耳の病気やけがで破れた鼓膜を再生させる新しい治療法に、公的医療保険が適用されることになった。治療法の開発に関わった北野病院(大阪市北区)によると、治療は20分程度で済むといい、保険適用を機に広く普及を目指す。
同病院の金丸真一・主任部長らが開発。鼓膜にできた穴の周囲を切除して薄くし、細胞増殖を促す薬を含むゼラチン製のスポンジを穴に詰め、医療用の生体接着剤で固定する。スポンジは耳の中で自然に分解される。穴の周辺の細胞が増殖し、数週間で穴が塞がる。
鼓膜の治療としては、耳の後ろ付近の組織から筋肉を包む膜を切り取って移植する手術が年間1万件ほど行われているが、数日から2週間の入院が必要で、鼓膜より厚い膜を使うため聴力回復も限定的だった。

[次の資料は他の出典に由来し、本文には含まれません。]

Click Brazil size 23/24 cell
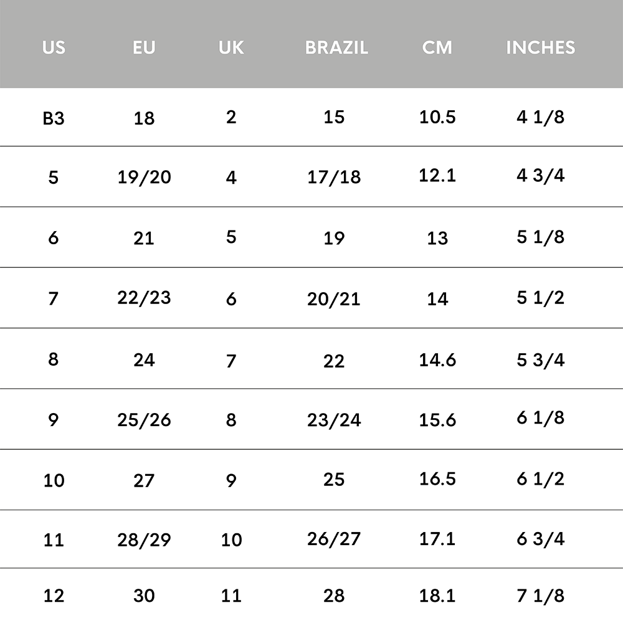Screen dimensions: 623x623 click(x=334, y=420)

金丸主任部長らは2007~16年に、今回の方法で計約420人の患者を治療し、7~8割で聴力が改善するなどした。鼓膜そのものが再生するため、従来法よりも高い治療効果が期待できるとしている。
保険適用は11月19日付で、自己負担3割なら1万8000円で治療を受けられる。同病院は今後、他の医療機関にもノウハウを伝える方針だ。